═════ TASK INPUT

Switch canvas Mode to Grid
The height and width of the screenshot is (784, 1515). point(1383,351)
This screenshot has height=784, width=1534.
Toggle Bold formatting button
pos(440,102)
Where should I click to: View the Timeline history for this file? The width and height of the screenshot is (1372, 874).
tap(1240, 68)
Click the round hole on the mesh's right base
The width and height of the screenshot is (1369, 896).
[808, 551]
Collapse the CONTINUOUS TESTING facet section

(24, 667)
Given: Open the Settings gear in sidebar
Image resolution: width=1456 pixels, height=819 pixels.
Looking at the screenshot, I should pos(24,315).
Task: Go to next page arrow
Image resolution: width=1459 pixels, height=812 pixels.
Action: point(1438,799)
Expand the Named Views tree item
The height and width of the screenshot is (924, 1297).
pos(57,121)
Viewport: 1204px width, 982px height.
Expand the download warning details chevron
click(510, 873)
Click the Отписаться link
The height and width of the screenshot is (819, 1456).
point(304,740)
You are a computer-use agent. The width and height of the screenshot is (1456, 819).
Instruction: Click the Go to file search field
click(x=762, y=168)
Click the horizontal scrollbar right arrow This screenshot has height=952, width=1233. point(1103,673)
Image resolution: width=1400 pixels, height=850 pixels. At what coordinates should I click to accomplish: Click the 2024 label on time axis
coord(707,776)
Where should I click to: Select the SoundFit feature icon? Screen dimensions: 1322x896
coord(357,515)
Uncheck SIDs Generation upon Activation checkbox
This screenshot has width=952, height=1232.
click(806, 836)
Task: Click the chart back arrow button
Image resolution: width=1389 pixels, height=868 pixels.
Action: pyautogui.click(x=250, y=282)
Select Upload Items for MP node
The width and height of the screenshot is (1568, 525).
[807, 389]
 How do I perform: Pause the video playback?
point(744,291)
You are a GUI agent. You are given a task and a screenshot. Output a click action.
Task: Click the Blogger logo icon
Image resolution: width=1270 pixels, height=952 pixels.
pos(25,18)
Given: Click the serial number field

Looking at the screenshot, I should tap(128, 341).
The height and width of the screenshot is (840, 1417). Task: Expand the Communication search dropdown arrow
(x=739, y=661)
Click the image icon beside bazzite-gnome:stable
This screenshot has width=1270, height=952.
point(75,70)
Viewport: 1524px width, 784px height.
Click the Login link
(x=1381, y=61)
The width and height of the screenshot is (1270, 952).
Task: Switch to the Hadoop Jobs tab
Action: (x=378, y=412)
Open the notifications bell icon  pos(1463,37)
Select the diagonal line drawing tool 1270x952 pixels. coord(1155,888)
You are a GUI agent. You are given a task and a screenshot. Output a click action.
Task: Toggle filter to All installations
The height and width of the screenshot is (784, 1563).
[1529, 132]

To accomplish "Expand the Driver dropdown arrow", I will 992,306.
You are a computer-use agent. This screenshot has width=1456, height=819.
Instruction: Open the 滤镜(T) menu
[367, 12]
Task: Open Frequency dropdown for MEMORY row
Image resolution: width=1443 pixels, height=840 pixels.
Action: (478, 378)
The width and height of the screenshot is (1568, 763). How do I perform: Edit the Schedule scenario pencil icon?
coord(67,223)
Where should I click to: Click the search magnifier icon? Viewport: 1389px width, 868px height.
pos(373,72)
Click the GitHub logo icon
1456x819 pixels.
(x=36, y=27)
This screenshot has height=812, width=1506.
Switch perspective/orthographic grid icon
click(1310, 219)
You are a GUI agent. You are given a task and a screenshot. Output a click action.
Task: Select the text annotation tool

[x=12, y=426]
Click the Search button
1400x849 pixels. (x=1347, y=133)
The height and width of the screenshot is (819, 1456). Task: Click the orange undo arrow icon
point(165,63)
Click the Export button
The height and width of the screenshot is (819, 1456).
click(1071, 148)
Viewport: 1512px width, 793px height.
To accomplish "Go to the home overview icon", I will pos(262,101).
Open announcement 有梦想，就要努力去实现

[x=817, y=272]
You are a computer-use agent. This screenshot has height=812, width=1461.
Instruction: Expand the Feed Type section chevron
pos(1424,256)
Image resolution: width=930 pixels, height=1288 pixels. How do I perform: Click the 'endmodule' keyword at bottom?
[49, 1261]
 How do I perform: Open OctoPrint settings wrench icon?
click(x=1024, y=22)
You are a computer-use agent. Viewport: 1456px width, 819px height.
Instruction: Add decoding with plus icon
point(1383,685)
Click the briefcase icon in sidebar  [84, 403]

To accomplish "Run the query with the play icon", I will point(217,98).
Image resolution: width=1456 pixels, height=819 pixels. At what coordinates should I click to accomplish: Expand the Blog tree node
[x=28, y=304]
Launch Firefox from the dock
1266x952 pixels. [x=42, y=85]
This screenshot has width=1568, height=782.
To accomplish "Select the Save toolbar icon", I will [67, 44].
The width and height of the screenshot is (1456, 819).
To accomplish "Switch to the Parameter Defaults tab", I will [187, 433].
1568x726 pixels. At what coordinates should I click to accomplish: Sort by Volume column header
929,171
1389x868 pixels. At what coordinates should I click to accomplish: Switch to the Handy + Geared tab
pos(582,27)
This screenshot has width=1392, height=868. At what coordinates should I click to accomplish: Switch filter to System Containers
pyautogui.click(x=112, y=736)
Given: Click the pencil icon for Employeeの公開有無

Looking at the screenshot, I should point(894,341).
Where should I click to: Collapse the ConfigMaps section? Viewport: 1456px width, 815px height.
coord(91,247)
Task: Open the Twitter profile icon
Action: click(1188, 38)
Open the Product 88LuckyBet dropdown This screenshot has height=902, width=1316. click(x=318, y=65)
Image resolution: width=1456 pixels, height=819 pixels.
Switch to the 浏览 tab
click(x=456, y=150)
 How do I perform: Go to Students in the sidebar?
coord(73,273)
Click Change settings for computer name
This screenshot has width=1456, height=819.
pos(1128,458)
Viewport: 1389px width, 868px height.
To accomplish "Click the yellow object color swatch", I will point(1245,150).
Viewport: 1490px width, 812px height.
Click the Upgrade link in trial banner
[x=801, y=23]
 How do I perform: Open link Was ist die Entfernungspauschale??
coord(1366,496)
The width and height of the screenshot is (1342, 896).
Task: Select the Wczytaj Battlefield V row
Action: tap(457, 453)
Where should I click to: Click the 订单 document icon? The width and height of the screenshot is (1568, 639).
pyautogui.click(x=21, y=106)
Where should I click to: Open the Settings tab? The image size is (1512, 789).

══════════

_WORK REQUEST:_ Once you find the line with "How do I perform: Pause the video playback?" in the entries above, output it and each line after it up to and including the line with "Viewport: 1524px width, 784px height.", and nothing else.

_COMPLETED EXERCISE:_
 How do I perform: Pause the video playback?
point(744,291)
You are a GUI agent. You are given a task and a screenshot. Output a click action.
Task: Click the Blogger logo icon
Image resolution: width=1270 pixels, height=952 pixels.
pos(25,18)
Given: Click the serial number field

Looking at the screenshot, I should tap(128, 341).
The height and width of the screenshot is (840, 1417). Task: Expand the Communication search dropdown arrow
(x=739, y=661)
Click the image icon beside bazzite-gnome:stable
This screenshot has width=1270, height=952.
point(75,70)
Viewport: 1524px width, 784px height.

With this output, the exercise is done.